Il borgo di Villa Santa Maria, nel chietino, è conosciuto a livello internazionale come la patria degli chef, con la sua rinomata scuola alberghiera (fondata nel 1939), ma tanti dei suoi figli hanno lasciato questa terra, per cercare altrove fortuna e fama (il Santo Patrono è San Francesco Caracciolo, nato proprio qui nel 1563, Protettore di tutti i cuochi italiani). Cosi anche Luciano Di Lello, nacque qui il 20 giugno 1876, da giovane spinto ad emigrare in Francia, come tanti suoi compaesani, con in dote la sua maestria nell’arte della calzoleria, che interpretò in maniera originale e creativa, soprattutto dopo la tragedia della perdita del figlio Marcel.

Il bambino avuto con altre due sorelle, dal matrimonio con la moglie Anna Di Cicco, fu investito e perì in un incidente stradale a Parigi, dove la famiglia Di Lello si era insediata. Lì continuando la sua attività d’ artigiano di pregio, confezionò anche le scarpe delle ballerine dell’Opera’ e per la nobiltà della capitale francese. La morte del suo amato figlio Marcel, investito da un tram, spinse Luciano a creare (nel suo laboratorio di Rue des Acacias, n.20) un prototipo del moderno casco, in cuoio, nella quale lavorazione già eccelleva. Il famoso pilota italiano, Alessandro Anzani, ne fu’ il collaudatore per strada, divenendo poi il campione del mondo di motociclismo, nel 1905, nonché l’inventore ed il costruttore del motore a tre cilindri.

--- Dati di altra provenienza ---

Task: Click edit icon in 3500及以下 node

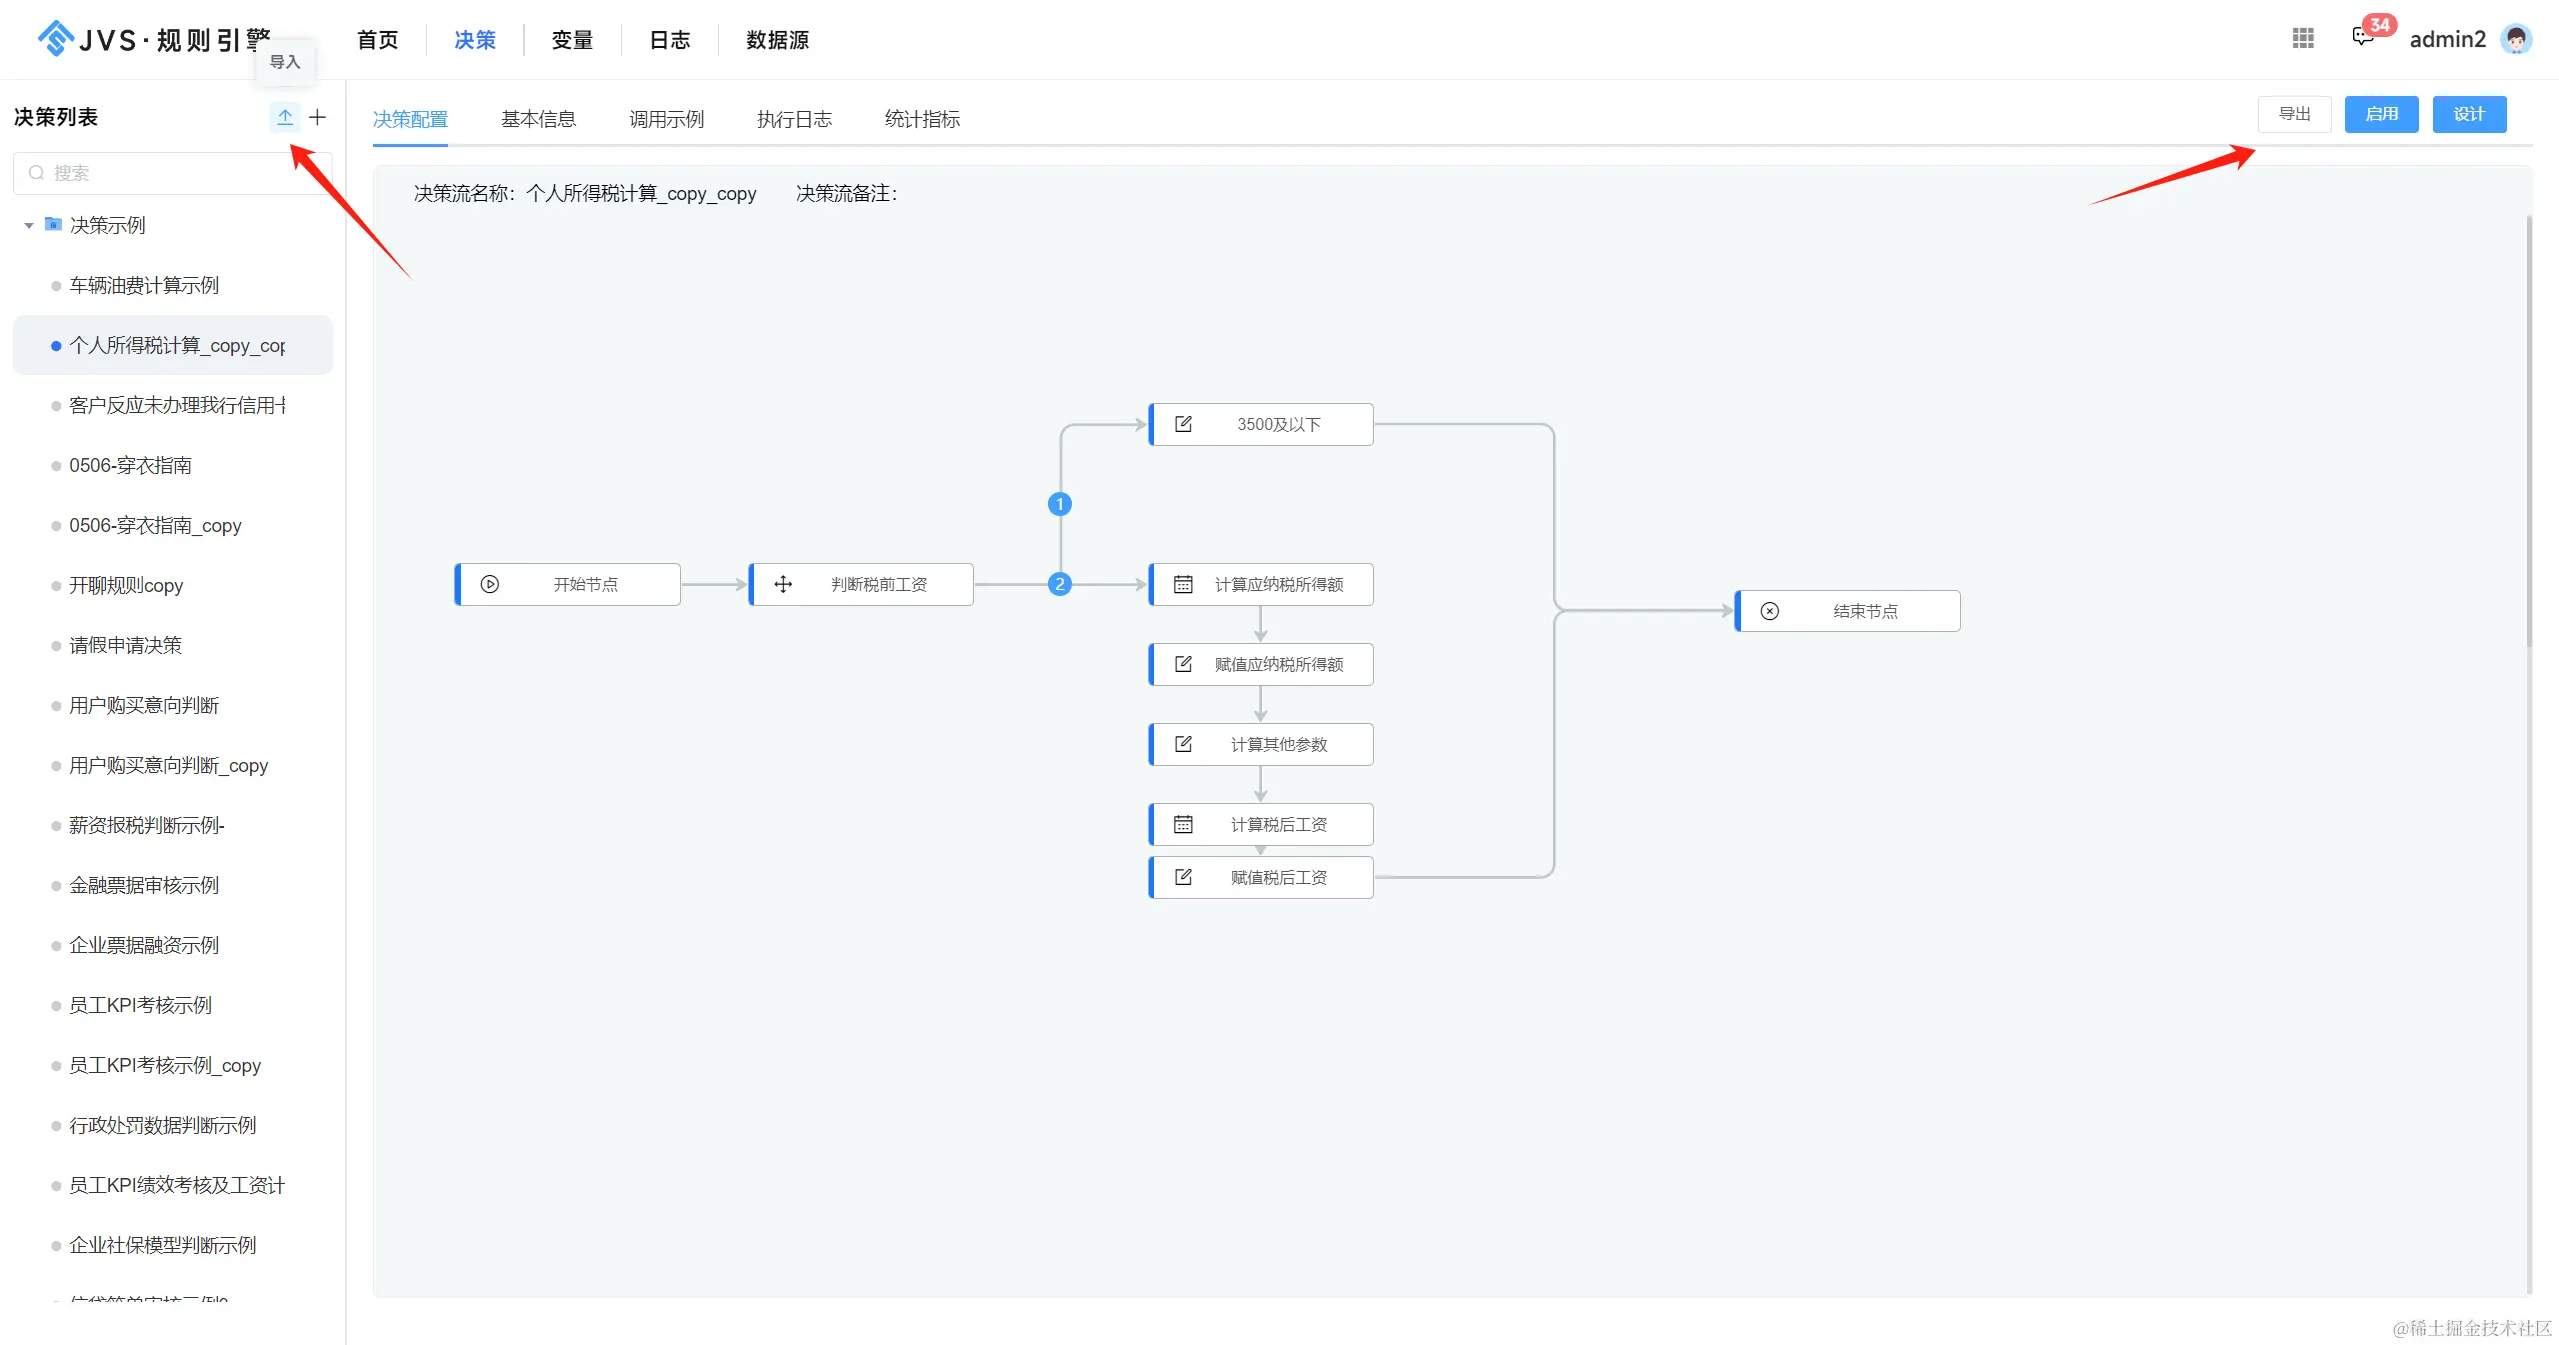Action: click(1183, 424)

In particolare Di Lello intuì il principio cardine dell’interspazio di molle, tra due strati di cuoio, capace di ammortizzare il danno provocato dai traumi delle cadute, sia da moto, automobili e dai primi aerei leggeri. Questo fu’ un vero e proprio successo, riconosciuto e brevettato nel nuovo secolo, ottenendo in premio una medaglia d’oro, per la sua straordinaria scoperta, che in suo onore fu chiamata proprio “Lucien“. Dopo grazie alle informazioni segnalate dal nipote diretto, Luciano Tinto, si è appreso che il famoso nonno, non si limitò ad inventare il casco, ma anche un “giubbotto di cuoio gonfiabile, a protezione dei piloti, del corpo dei motociclisti e dei ciclisti”.

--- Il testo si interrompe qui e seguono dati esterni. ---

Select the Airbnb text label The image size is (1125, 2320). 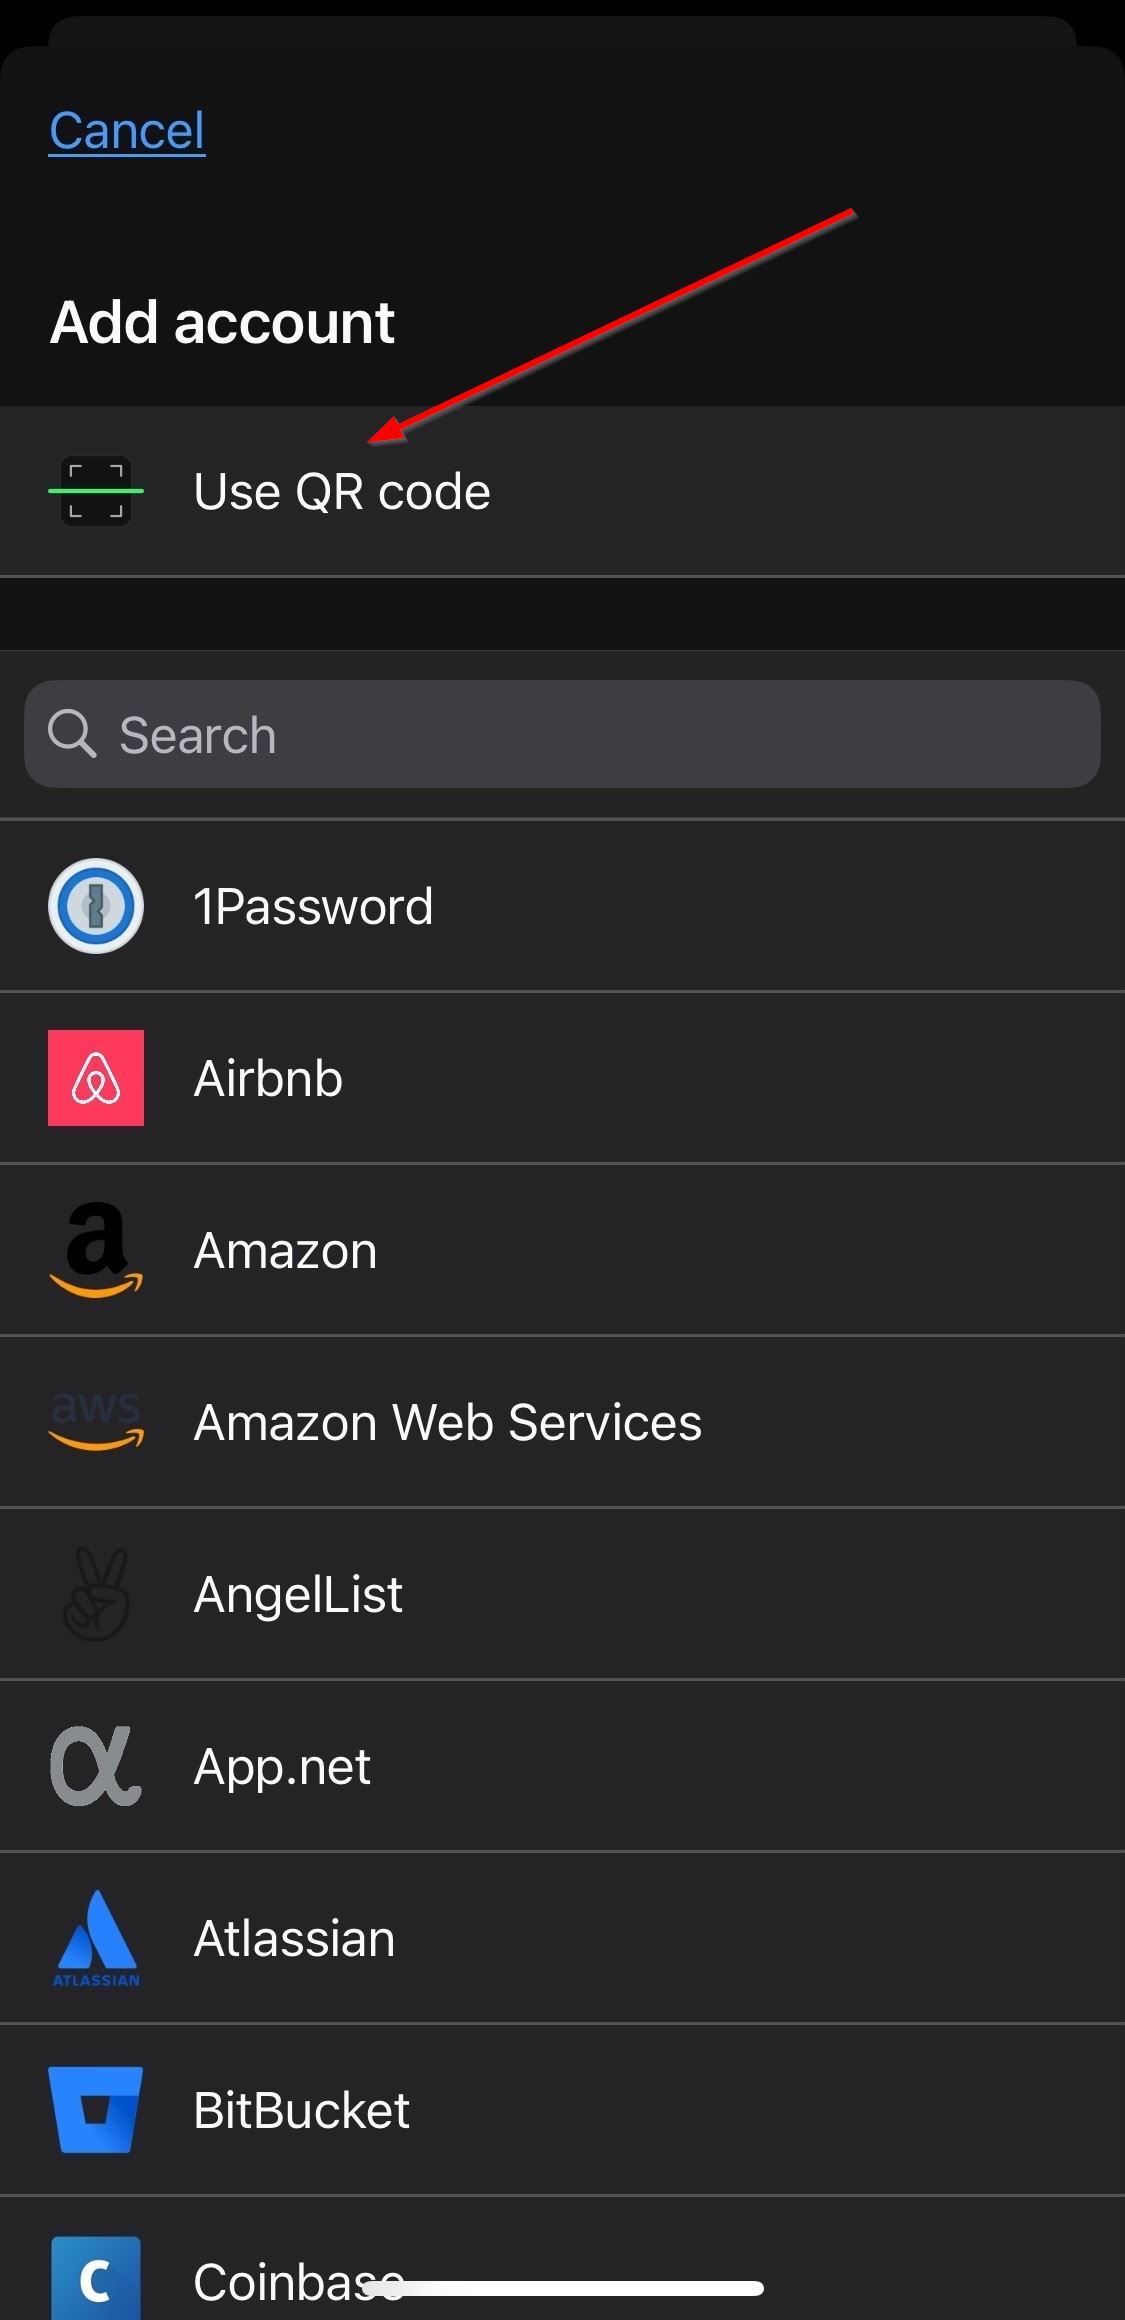[x=268, y=1078]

Questa invenzione, per espressa volontà di L. Di Lello, venne portata anche a Firenze, nel 1904, in occasione dell’Esposizione Campionaria Internazionale, dopo Parigi, dove anche qui fu’ premiata con diverse medaglie. Dopo la sua morte, avvenuta nell’anno 1912, le sue due figlie Leontina e Luciene, tornarono a Villa Santa Maria, dove si sposarono, con le famiglie Tinto e Fiore, riportando così gli eredi Di Lello nel paese natio. Come spesso accaduto per altri “emigranti eccellenti”, che si sono distinti all’estero, per decenni sono restati misconosciuti, come “Nemo Propheta in Patria“. Qui fino al 2005, quando la sua amministrazione comunale pro-tempore dedicò alla sua memoria un giardino pubblico, forse troppo poco per il talentuoso inventore del casco, magari da ricordare con un apposito museo.

In verità questa storia, riporta alla memoria altri casi di “invenzioni” celebri, come il telefono di Meucci, attribuito prima a Bell, perché in tanti casi la tempestività e le procedure nella brevettazione, resero alcuni celebri e ricchi, mentre altri morirono in povertà. In questo caso c’è voluto più di un secolo negli Usa, nel 2002, con una sentenza, per stabilire che il primo prototipo di telefono, “Il telettrofono“, va attribuito postumo all’italiano, Antonio Meucci.

Anche la terra d’Abruzzo dovrebbe ricordare con più generosità i suoi talentuosi creatori di vere e propri gioielli, come la vespa Piaggio dell’ingegnere Corradino D’Ascanio, (nato a Popoli), per non citare il suo prototipo del moderno elicottero (sognato da Leonardo Da Vinci), insieme a campionissimi di Formula1, come J.M.Fangio. In realtà si dovrebbero celebrare insieme a questi noti personaggi d’origine abruzzese, specie alle nuove generazioni, anche il nostro Luciano Di Lello, sperando che non si confondano come con il Vate, Gabriele D’Annunzio, definito in un sondaggio un “estetista”, non un cultore dell’estetica.